Le Dr Peter Törlind se consacre plus particulièrement à l’innovation produit. Il étudie les moyens de favoriser la créativité au sein des groupes de travail et des équipes de conception afin de générer de nouvelles idées. Auparavant, il avait recours au « motion coding », mais il s’agissait d’un processus laborieux et chronophage, qui impliquait des tentatives de synchronisation complexes.

Désormais, il effectue une analyse automatique des expressions faciales et offre la possibilité d’intégrer de nouveaux capteurs, tels que l’EEG ou le GSR, si nécessaire.

Photo de profil du Dr Camilla Grane

Le Dr Camilla Grane étudie la manière dont les humains interagissent avec les machines, ainsi que la façon dont la technologie peut s’adapter à l’être humain. Principalement dans le domaine de l’amélioration de la sécurité des conducteurs et des voitures, elle a toujours été capable de mesurer les performances humaines, par exemple en observant où les gens regardent ou comment ils accomplissent des tâches, afin de détecter les signes de distraction au volant. Cependant, elle ne disposait pas de moyen de collecter des mesures objectives telles que la charge cognitive, et avait du mal à synchroniser les flux de données des biocapteurs avec lesquels elle travaillait avant iMotions, chacun provenant d’un matériel distinct et alimentant des logiciels qui ne communiquaient pas entre eux. 

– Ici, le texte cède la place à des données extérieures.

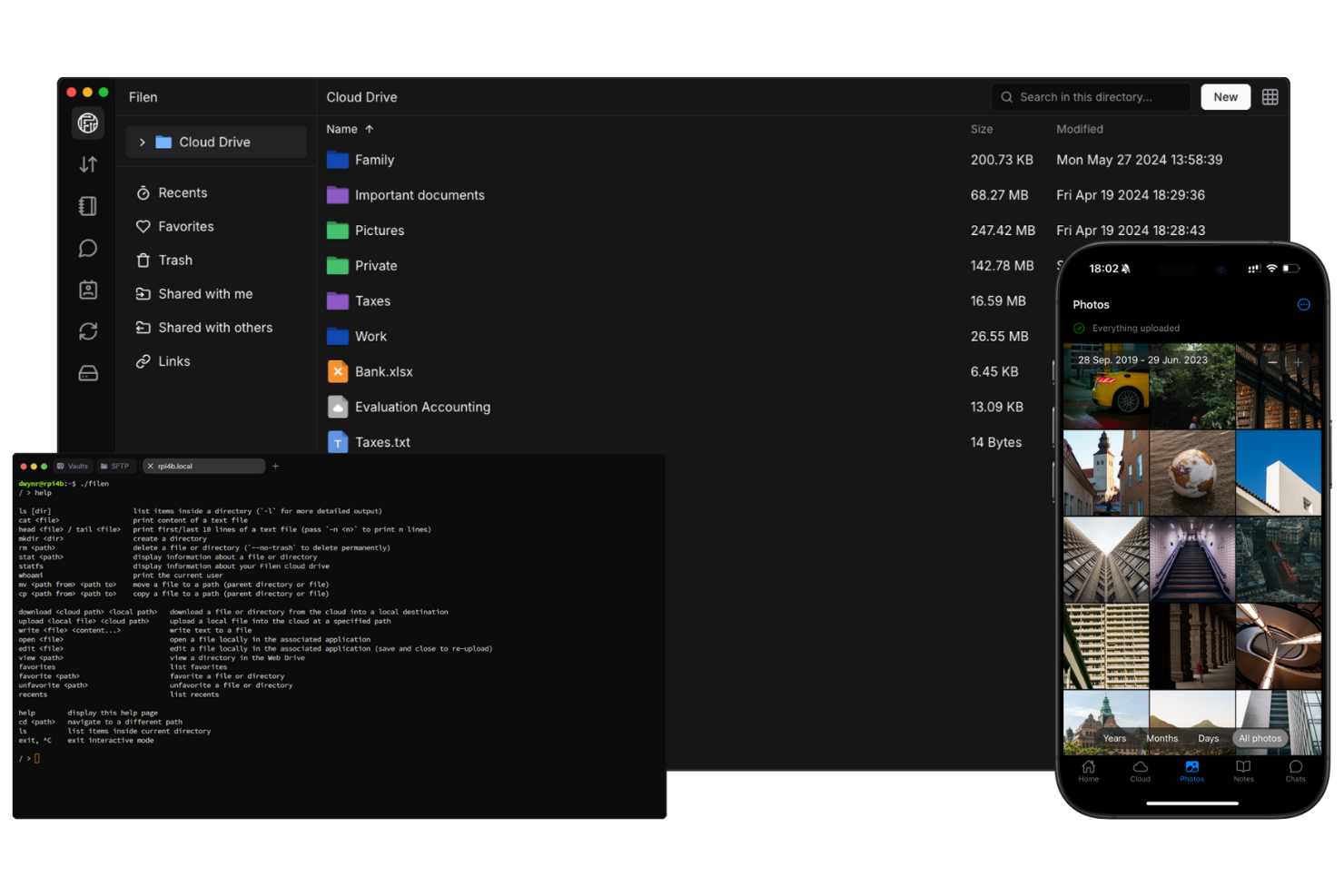Screen dimensions: 1344x896
Task: Open the Links section
Action: pos(173,360)
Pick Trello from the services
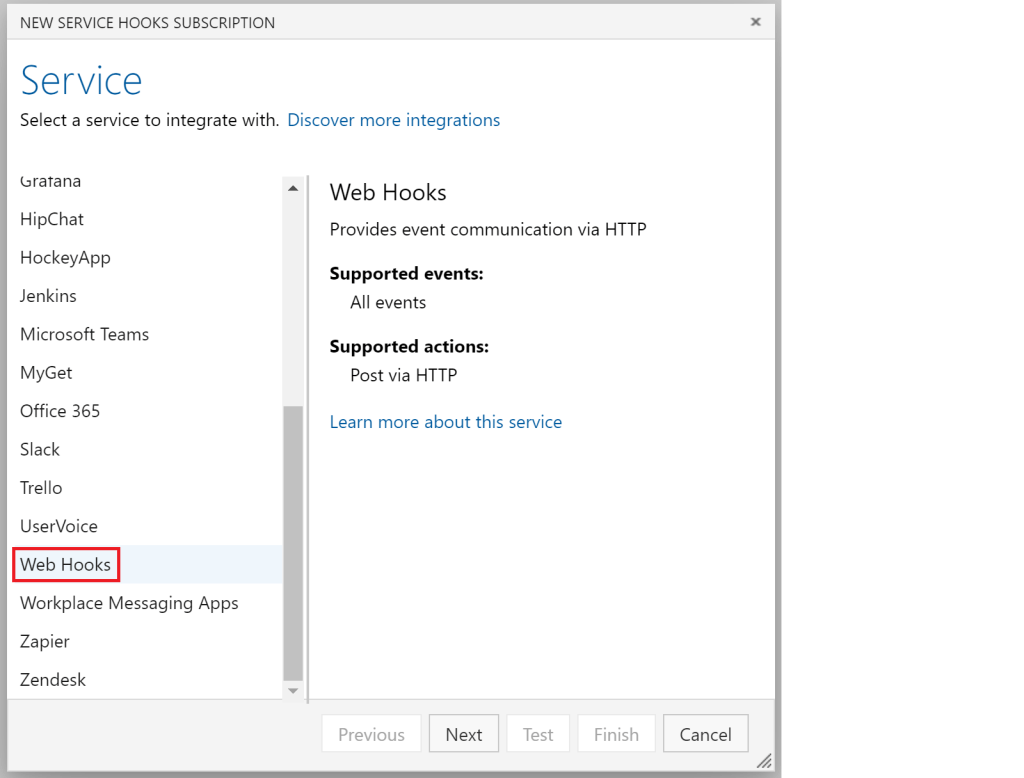The height and width of the screenshot is (778, 1024). coord(41,488)
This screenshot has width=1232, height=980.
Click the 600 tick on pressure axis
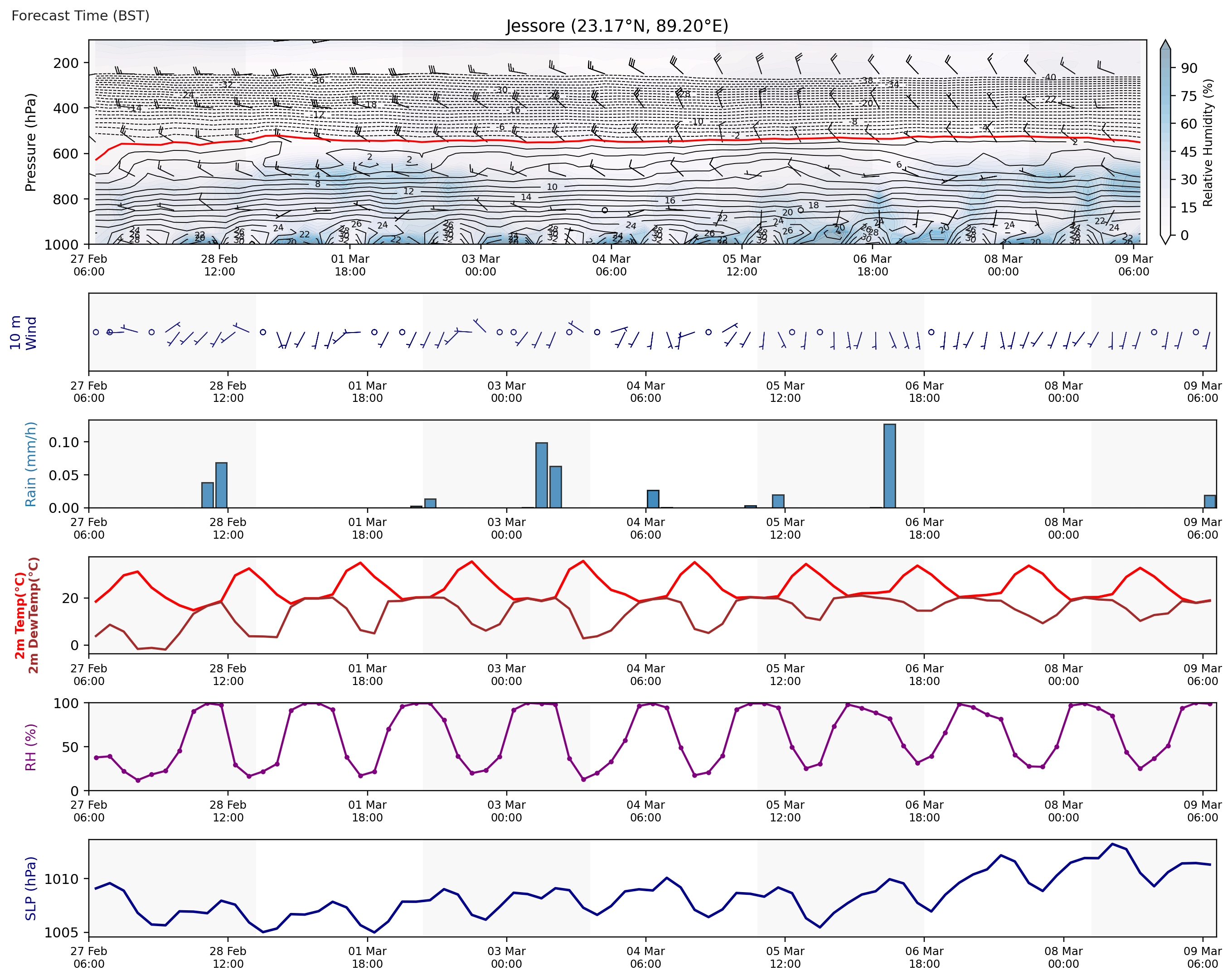coord(66,154)
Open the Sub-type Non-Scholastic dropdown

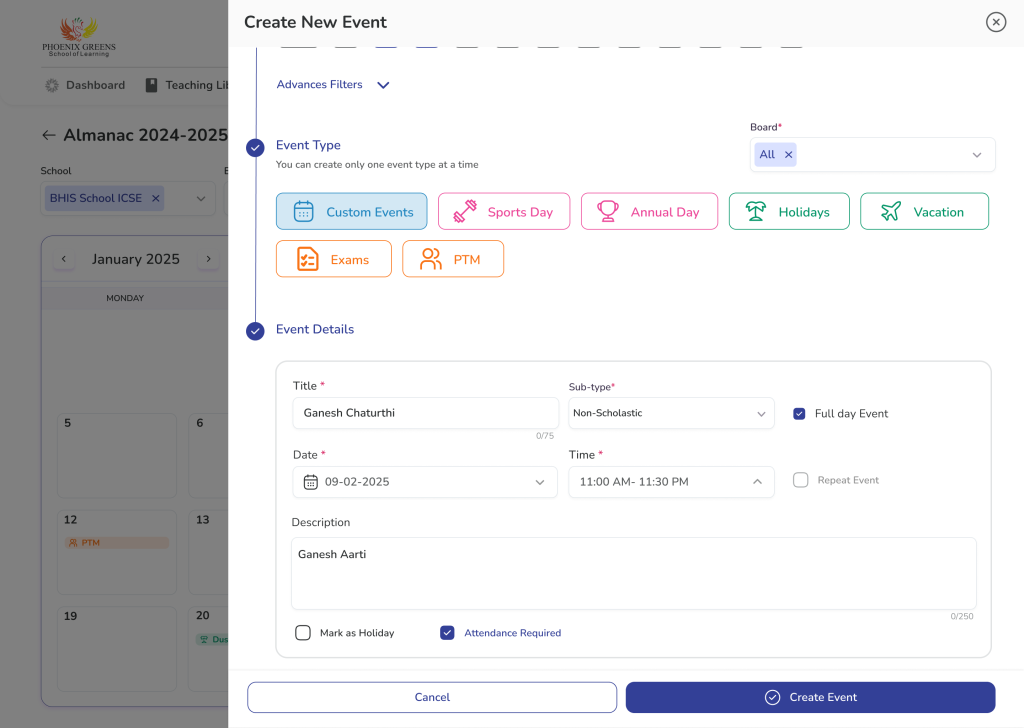(671, 413)
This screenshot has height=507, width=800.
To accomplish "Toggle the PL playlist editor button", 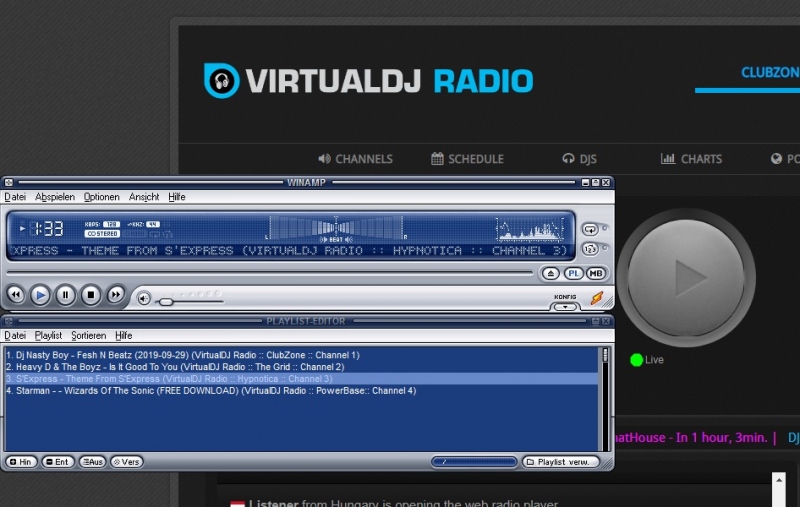I will coord(574,273).
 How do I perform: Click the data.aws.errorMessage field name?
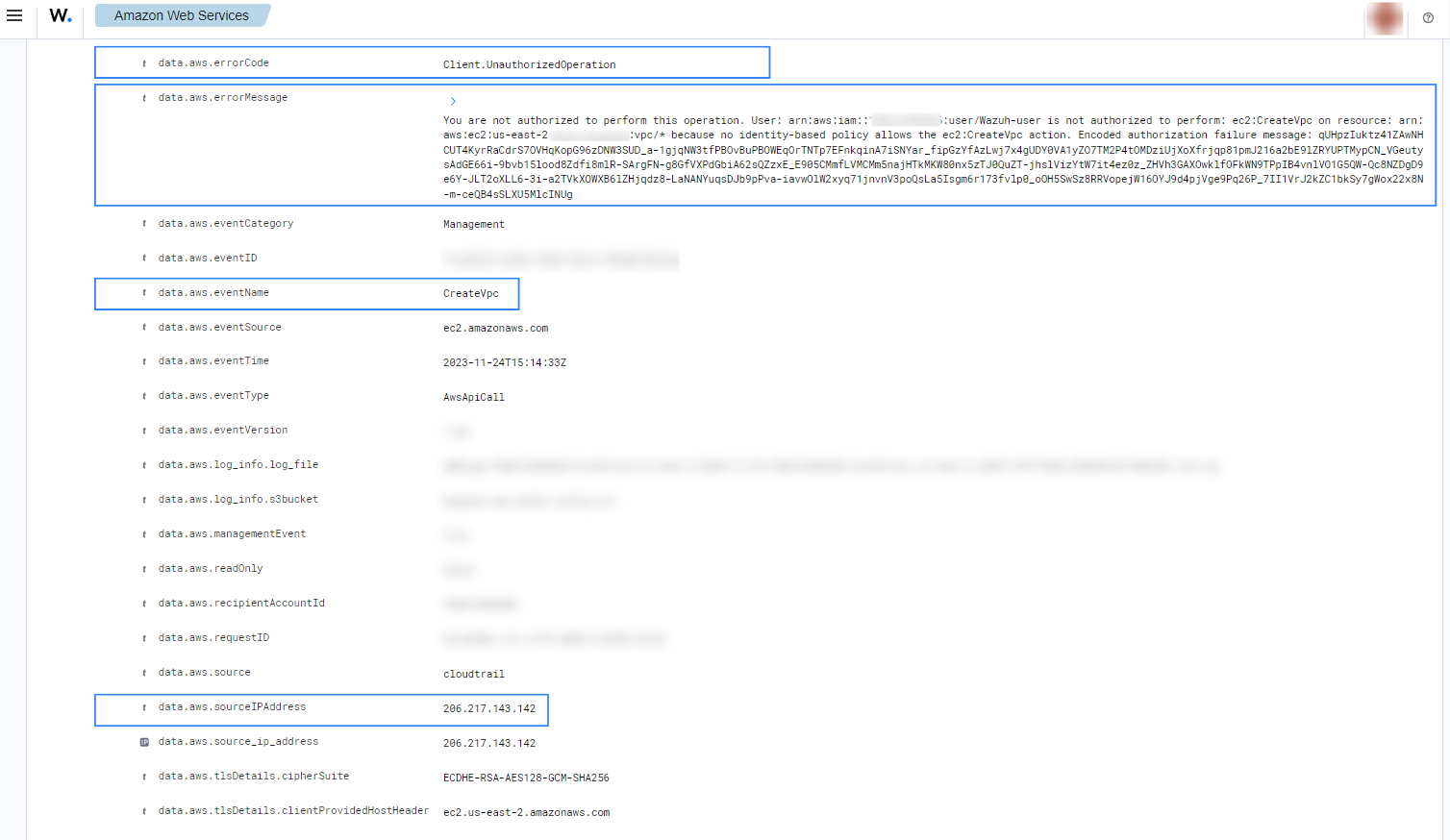tap(223, 98)
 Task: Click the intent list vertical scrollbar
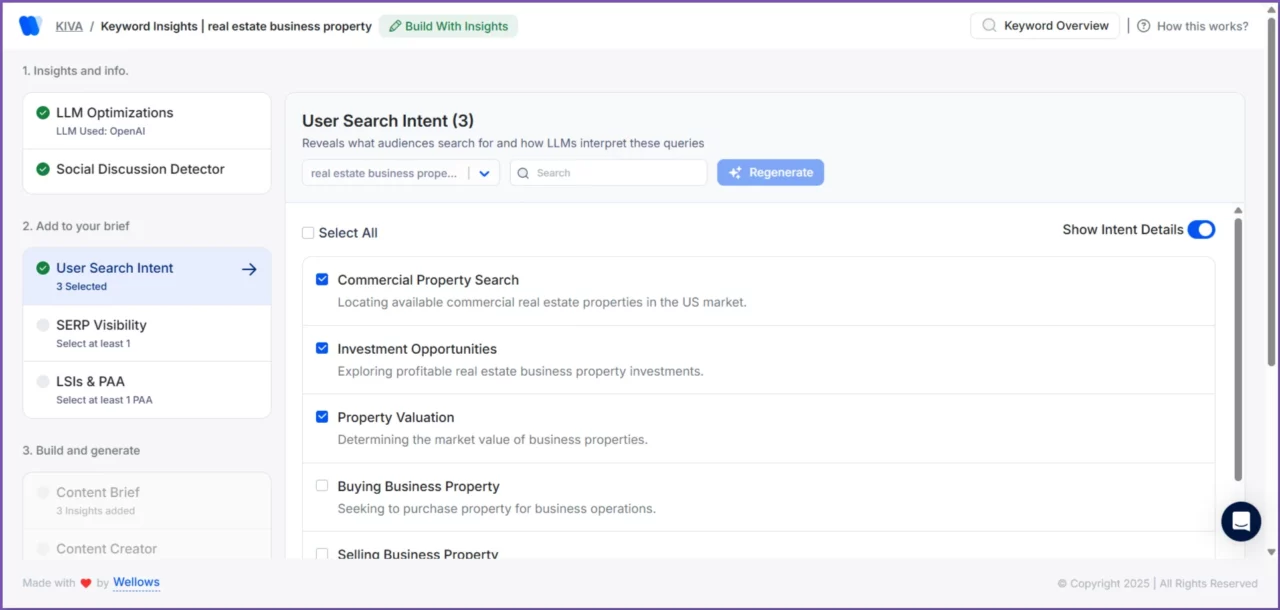tap(1238, 350)
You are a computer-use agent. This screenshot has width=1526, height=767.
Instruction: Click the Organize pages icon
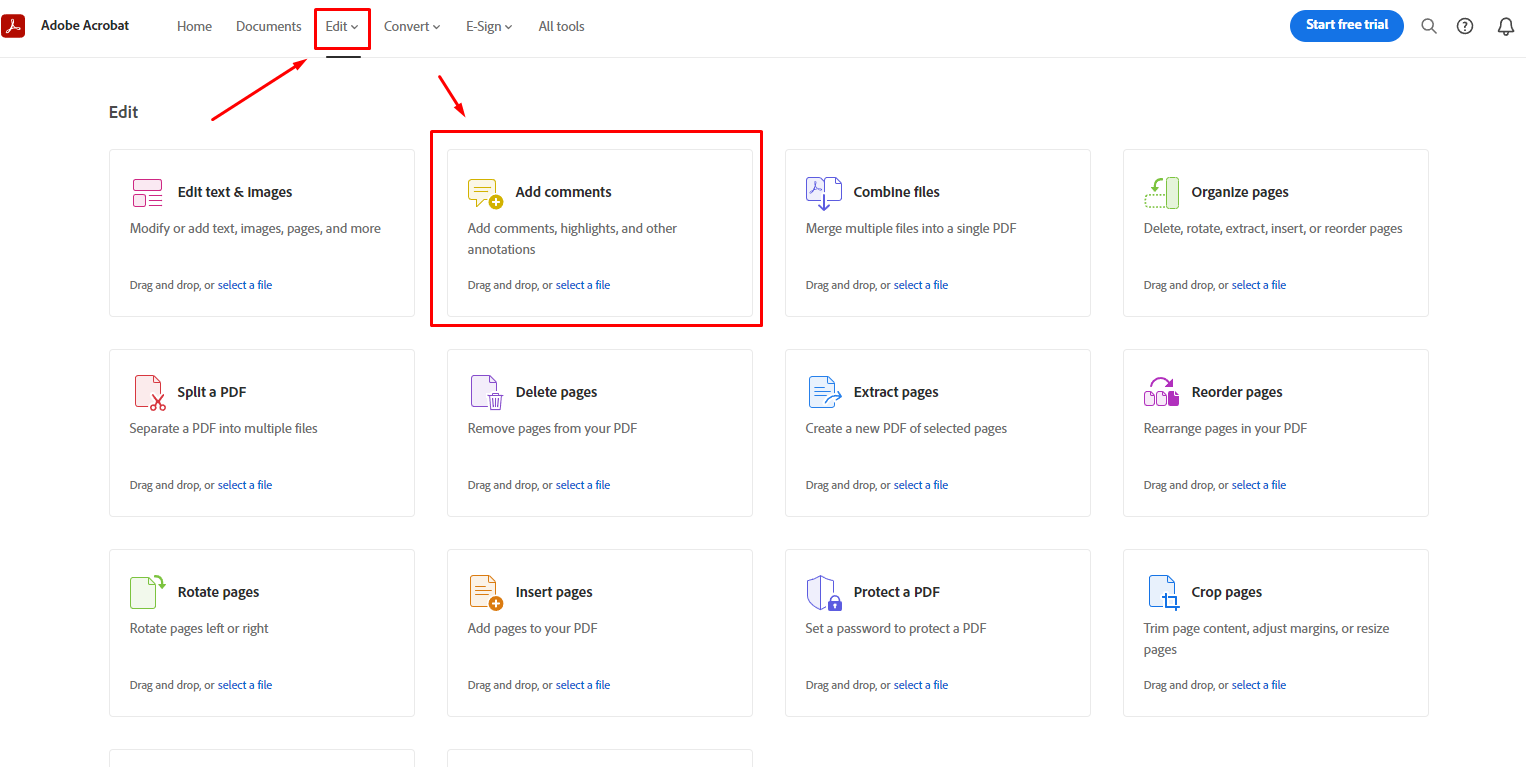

Camilla dispose désormais d’une solution automatisée avec synchronisation temporelle pouvant intégrer plusieurs capteurs différents, tels que l’oculométrie, la galvanométrie (GSR) et l’électromyographie (EMG). L’utilisation de tous ces capteurs sur une seule et même plateforme pour des enregistrements de longue durée (par exemple, 30 minutes en continu) lui permet d’analyser en détail les moments clés du comportement des participants.

Photo de profil de Bjarne Bergquist

Les travaux du professeur Bjarne Bergquist portent sur les processus humains, et plus particulièrement sur les moyens d’améliorer les environnements de travail afin d’obtenir de meilleurs résultats. Parmi ses nombreuses études, il a notamment mené des recherches auprès des régulateurs ferroviaires. Il évalue « ce qui se passe et à quel moment », ainsi que les différences de réaction entre les régulateurs expérimentés et les débutants.

Bjarne est désormais en mesure d’intégrer plusieurs outils biométriques, tels que la réponse galvanique de la peau (GSR), l’électromyographie (EMG), l’oculométrie (et peut-être même l’électroencéphalographie, EEG), dans un cadre écologiquement valide, ce qui permet d’obtenir des réactions concrètes pouvant être quantifiées.